Apple does fractional scaling in all their laptops. And the reason it doesn't always look great is that everyone has decided to do integer scaling and then scale down for fractional scaling instead of just rendering at the destination resolutions. Most things you care about for sharpness are already resolution independent (fonts, images) and would just work. Both Chrome and Firefox already render the whole browser in a resolution independent way but end up being rendered at 2x and scaled down for less sharpness and performance than just asking them directly to render whatever window size and scaling factor is needed. Hopefully Wayland will end up fixing this IMHO bad decision.

To avoid all this right now it's possible to just pick 1x or 2x and tweak font sizes to get a good mid-step. For a single screen this always works, but it makes combining different ones harder.


This is false. I can and do set whatever scale factor I want for each screen in sway and all apps are scaled correctly. This includes my browser, my text editor, my terminal, word processor and spreadsheet. There's literally no app I use where I have a problem.


All apps I use have a problem. Slack, Zoom, Chrome, Emacs, LibreOffice.

The only app I use that doesn't have a problem is Alacritty, which is the terminal emulator I kind of have to use to avoid this problem. Other terminal emulators I've tried do have this problem.


Anything that's GTK and Qt based will definitely be Wayland native and thus not have the XWayland issue with fractional scaling. So Libreoffice works fine and so does gnome-terminal. I use those daily. If you have problems with those there's something else wrong.

For the other examples it's probably XWayland scaling at 1x and then being scaled up instead of 2x and down. The patches to fix that exist but I'm not sure where they're already merged in. All those apps except Emacs should go Wayland native in the next few months though.


> will definitely be

Sure, eventually, that will be the case.

But right now, most GTK apps are not Wayland native and look bad on Wayland. Those that are Wayland native have so many bugs on Wayland that they are still objectively significantly worse than their Xorg alternatives.

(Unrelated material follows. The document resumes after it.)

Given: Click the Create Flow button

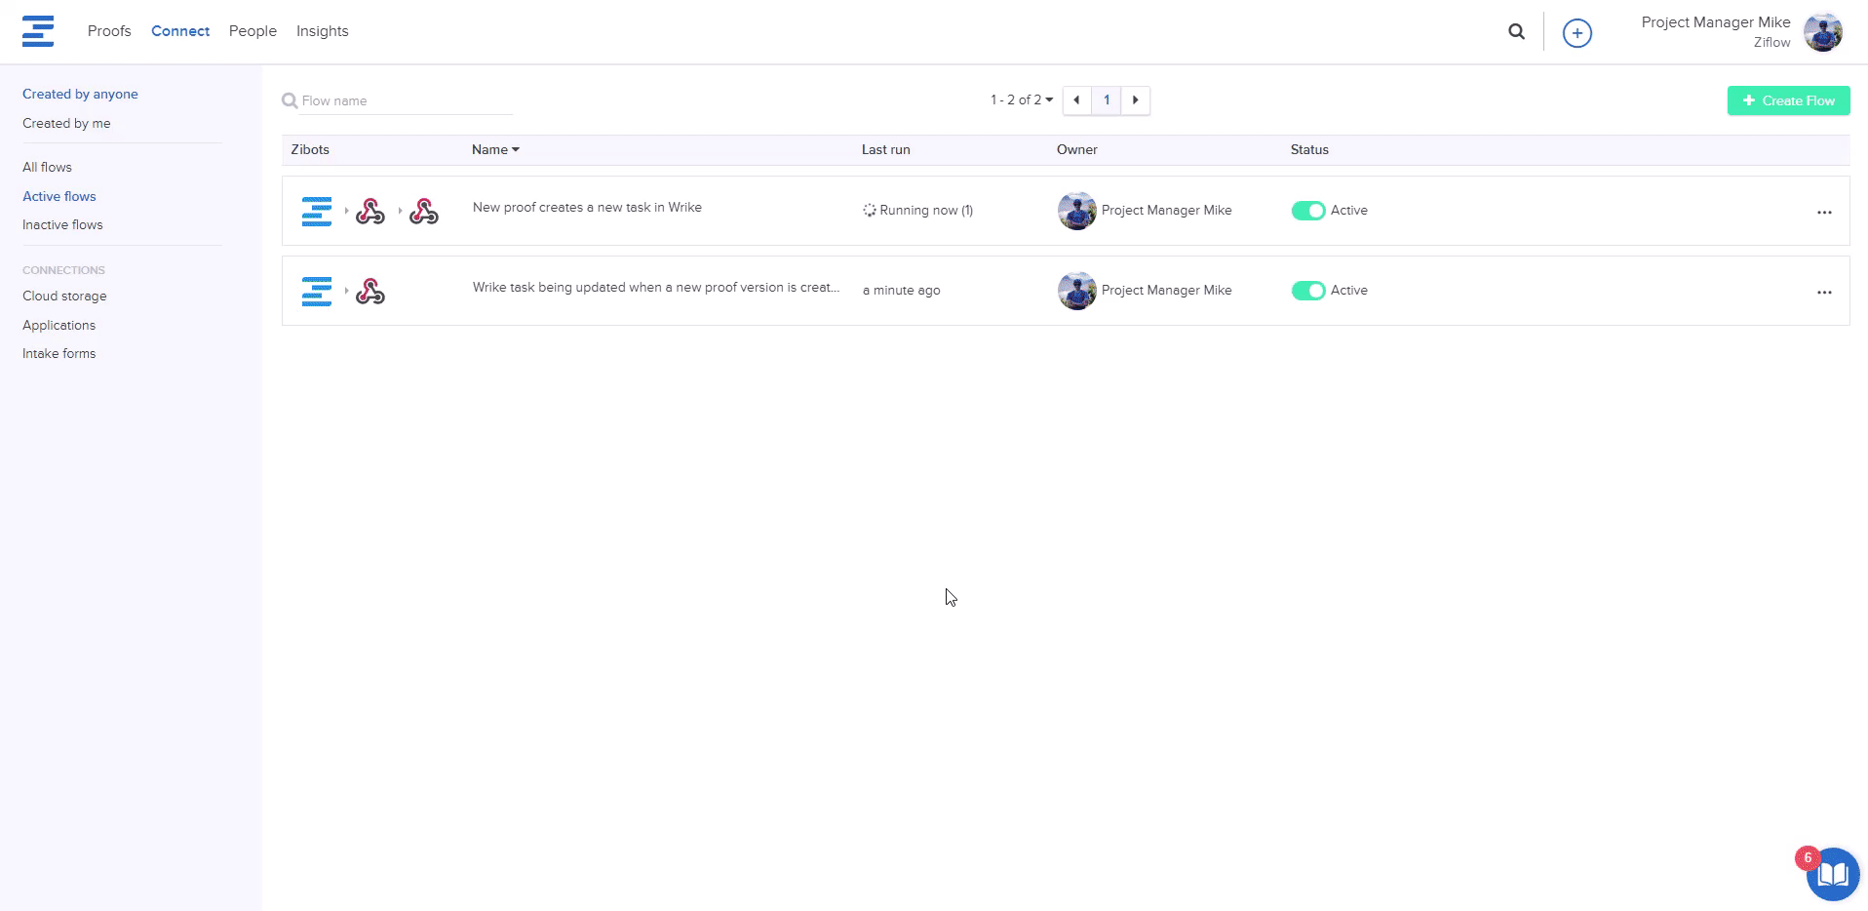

That's not what I was saying. To clarify, everything that's GTK and Qt is already Wayland native and scales just fine. It's also not true at all that everything is full of bugs and unusable. In fact I can only think of a single Wayland-specific bug in a GTK app, and it's already fixed.

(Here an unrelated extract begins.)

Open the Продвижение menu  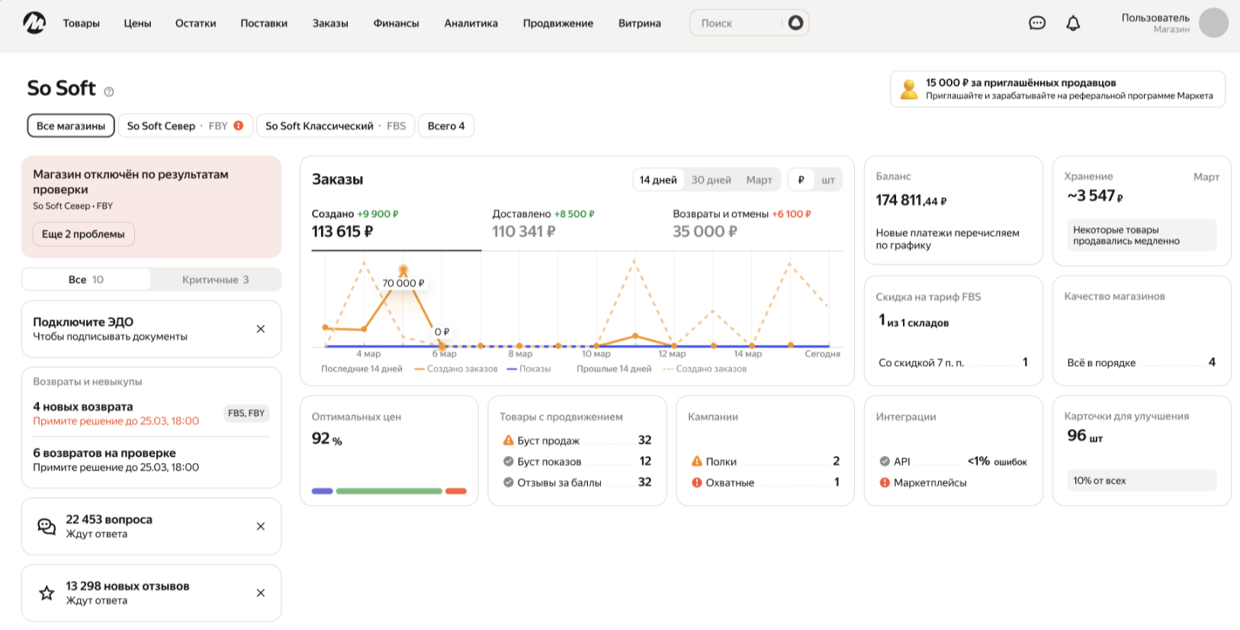click(x=557, y=23)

The biggest for me is actual tear-free rendering. All the different hacks in Xorg have never worked completely.

The other one that people value a lot is HiDPI scaling done "well". Mixed fractional scaling in Xorg doesn't really work and it's finally possible to do it. Although there I actually think it's still a half step and Wayland made the wrong choice in how to implement it. It should have been done client side for more performance and less fuzzyness. There's a chance that will also be fixed in the future.

Other than these it's a bunch of small things that are more technical than user-visible. Security is much improved for example. Some performance gains can be had from avoiding copying buffers. Etc.